Man sent to prison for 10 years for beating girlfriend with bat
Anderson-Langley had pleaded no contest to charge
WAILUKU — For beating his former girlfriend on her head and body with a baseball bat in an “act of extreme violence,” a Haiku man has been sentenced to a 10-year prison term.
William Anderson-Langley, 50, had pleaded no contest to first-degree assault.
After seeing photos and police body camera video Thursday, 2nd Circuit Judge Peter Cahill said, “they speak very loudly — in fact, they scream.”
“There were multiple hits on this woman, both to her head, to her face. There’s evidence of injury to her throat,” he said. “This wasn’t just a blow to the head, it was multiple blows over this woman’s body.”
Anderson-Langley originally was charged with attempted murder for the attack in the early-morning hours of Sept. 1, 2018, at his studio on Kokomo Road in Haiku.
Monica Wise, a 45-year-old medical massage therapist from Texas who met and began dating Anderson-Langley a couple of months earlier, said they had been eating, drinking and talking around a fire with his landlord after work Aug. 31, 2018, when she and Anderson-Langley began arguing about Einstein’s theory of relativity.
As the argument continued and she wanted to leave, he told her he had thrown her keys in the fire.
They had stopped arguing and were “becoming intimate,” she said, before the arguing began again when she asked for her keys.
“I became desperate to get away,” she said, and took $180 from his wallet as “leverage.”
After Anderson-Langley discovered the money missing, she said she would give it back if he would return her keys. “He said it wouldn’t matter now because I am a liar and a thief. That was when he brought out the bat.”
She was sitting on the bed when he swung the bat toward the right side of her head, stopping as it was about to hit her. She said he walked away, then turned back and swung the bat to hit her on the left side of her head.
“I screamed,” she said. “I grabbed my head. When I went to look up, I saw the bat hit me in the forehead between my eyes. I didn’t remember anything else until I had a jolt come through the center of my body.”
She found herself in a different position on the bed and saw Anderson-Langley with his back to her. “I bit his left hand with all my might,” she said, and he began punching and hitting her, knocking her teeth loose.
Wise said her hair was drenched in blood when she grabbed Anderson-Langley’s phone and started to dial 911 before he snatched it away.
She said she “ran through the jungle in the middle of the night, half naked, screaming bloody murder” to the home of the landlord,” who called 911.
Wise required stitches to her head and suffered bleeding in the brain, said Deputy Prosecutor Ryan Teshima.
He said she didn’t remember how she suffered other injuries, including bruises on her neck consistent with being strangled with two hands, a bruise on her stomach consistent with being hit by a baseball bat and a large bruise on her lower left back consistent with blunt force trauma.
“These multiple injuries show a vicious intent to hurt Monica,” Teshima said. “Does taking $200 warrant having her head bashed in, a strike to the belly and being strangled?”
Afterward, Anderson-Langley threw the 33-inch wooden bat in the bushes “to try to hide evidence of the crime,” Teshima said.

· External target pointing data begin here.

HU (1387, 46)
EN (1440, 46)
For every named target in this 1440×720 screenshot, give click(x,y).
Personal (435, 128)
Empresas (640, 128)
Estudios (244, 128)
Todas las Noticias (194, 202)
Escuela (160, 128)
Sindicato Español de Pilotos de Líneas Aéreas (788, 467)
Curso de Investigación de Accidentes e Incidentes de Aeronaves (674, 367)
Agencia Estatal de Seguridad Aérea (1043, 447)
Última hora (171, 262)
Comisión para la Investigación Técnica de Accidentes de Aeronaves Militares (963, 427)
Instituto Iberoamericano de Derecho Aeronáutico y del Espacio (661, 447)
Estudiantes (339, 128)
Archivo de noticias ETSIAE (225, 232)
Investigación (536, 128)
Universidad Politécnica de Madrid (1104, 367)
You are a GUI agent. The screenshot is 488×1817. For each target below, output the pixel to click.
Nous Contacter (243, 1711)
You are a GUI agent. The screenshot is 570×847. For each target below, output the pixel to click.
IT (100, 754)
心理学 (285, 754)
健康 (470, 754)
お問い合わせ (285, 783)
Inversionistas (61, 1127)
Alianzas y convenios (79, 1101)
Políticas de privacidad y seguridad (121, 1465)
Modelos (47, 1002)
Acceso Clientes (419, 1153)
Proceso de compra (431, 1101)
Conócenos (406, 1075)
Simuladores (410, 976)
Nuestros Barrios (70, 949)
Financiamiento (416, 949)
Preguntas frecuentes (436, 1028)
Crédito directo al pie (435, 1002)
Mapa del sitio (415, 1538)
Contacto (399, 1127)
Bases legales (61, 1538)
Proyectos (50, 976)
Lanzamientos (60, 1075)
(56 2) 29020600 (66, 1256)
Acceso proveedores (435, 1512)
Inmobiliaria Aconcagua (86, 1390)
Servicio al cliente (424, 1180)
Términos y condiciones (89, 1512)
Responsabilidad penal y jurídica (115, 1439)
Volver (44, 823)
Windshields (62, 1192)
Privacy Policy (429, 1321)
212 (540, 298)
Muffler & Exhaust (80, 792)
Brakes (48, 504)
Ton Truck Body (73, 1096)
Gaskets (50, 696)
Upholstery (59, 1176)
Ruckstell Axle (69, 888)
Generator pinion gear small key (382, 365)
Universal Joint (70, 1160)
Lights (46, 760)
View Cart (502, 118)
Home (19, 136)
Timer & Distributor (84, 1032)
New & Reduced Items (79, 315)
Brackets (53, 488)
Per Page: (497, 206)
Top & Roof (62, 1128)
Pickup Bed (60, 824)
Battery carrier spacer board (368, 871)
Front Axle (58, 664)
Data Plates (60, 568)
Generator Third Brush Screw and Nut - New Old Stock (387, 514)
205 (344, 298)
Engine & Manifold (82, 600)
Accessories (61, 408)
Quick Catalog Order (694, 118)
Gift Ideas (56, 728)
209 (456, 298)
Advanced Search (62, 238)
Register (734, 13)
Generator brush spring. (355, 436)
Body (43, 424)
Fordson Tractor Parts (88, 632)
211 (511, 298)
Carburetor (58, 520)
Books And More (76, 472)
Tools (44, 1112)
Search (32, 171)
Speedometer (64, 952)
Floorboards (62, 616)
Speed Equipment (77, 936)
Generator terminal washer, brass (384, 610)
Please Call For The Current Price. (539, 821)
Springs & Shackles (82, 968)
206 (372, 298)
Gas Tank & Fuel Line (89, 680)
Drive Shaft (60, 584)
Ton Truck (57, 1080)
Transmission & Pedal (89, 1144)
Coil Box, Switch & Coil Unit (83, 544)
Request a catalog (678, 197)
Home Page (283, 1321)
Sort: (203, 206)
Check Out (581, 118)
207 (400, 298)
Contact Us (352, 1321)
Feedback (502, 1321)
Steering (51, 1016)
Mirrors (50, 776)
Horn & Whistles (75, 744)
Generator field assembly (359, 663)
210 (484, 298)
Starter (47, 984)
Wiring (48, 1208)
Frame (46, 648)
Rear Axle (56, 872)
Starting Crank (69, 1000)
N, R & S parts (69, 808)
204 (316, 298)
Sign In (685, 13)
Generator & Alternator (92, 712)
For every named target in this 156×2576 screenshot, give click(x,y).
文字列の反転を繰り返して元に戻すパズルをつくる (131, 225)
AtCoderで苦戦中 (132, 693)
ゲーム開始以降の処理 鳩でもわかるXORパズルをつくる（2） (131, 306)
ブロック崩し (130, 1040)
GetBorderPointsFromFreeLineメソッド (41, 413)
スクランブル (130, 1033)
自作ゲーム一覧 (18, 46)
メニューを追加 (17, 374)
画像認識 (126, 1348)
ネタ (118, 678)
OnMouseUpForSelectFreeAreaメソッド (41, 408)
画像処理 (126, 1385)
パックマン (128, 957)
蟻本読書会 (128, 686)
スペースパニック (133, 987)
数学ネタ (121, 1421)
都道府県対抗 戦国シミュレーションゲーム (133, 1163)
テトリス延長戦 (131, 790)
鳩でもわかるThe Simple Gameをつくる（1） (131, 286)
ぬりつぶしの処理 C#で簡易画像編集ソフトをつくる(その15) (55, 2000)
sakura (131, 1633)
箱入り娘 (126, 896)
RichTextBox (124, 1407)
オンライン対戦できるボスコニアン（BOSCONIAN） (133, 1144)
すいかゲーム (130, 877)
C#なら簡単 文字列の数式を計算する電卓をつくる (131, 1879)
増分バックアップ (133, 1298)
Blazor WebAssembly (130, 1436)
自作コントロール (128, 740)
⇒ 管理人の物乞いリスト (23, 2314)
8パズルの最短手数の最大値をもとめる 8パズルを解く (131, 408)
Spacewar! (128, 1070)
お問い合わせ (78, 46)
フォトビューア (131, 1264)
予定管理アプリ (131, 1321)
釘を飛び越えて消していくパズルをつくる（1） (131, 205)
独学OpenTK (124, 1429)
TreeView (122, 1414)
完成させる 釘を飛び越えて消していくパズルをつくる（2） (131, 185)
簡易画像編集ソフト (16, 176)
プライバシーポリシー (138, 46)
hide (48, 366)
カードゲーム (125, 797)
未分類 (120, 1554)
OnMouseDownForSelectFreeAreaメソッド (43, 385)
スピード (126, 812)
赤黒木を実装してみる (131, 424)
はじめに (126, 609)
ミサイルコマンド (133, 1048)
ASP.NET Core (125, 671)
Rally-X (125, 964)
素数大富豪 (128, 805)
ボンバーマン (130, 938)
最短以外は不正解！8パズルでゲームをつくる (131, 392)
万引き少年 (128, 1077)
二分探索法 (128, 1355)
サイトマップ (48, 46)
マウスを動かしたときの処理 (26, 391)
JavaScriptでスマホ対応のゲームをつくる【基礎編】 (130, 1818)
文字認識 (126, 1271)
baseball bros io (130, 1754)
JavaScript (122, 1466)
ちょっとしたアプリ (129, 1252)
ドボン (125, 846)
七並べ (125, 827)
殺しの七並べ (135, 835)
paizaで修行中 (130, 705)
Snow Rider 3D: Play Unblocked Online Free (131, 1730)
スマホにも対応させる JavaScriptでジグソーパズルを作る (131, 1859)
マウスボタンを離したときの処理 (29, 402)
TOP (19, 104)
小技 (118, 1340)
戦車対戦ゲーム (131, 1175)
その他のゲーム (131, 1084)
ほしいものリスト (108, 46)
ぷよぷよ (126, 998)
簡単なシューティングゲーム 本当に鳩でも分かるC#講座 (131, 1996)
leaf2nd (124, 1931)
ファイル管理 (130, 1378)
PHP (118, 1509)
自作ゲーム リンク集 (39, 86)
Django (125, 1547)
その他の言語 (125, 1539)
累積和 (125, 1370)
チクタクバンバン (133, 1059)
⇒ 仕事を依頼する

After spending a week in the hospital intensive-care unit and seeking shelter at Women Helping Women, Wise said she and Anderson-Langley got back together for a month before her mother flew to Maui “and rescued me from myself.”
As she recovered from a traumatic brain injury, he told her, “I like you better now because you don’t argue with me,” she said.
Wise said she still suffers from daily headaches and blurry vision.
Once an avid reader, she said she struggled to complete her first book in August.
“I am paralyzed with fear most days,” she said. “I truly believe if he is not punished for what he did to me, he will do this to another woman.”
Teshima said: “Sometimes an offense is so serious, prison is warranted even if a defendant does not have a prior record for violent crime.”
Anderson-Langley asked to be placed on probation so he could complete an alcohol treatment program “and any other programs that are necessary to see that I heal myself.”
“I made a mistake, sir,” he said in court.
He said he was “intoxicated to the point where I was not thinking clearly and I harmed my fiancee.”
Noting there were two Einstein theories of relativity, Judge Cahill said, “How do you get into an argument about those theories such that it leads to grabbing a bat and beating someone over the head and over the body as well? This was an act of extreme violence.”
“It was a very significant head trauma,” he said. “When you have a brain bleed of any kind, there’s not only a risk of death. There’s a risk of permanent injury.”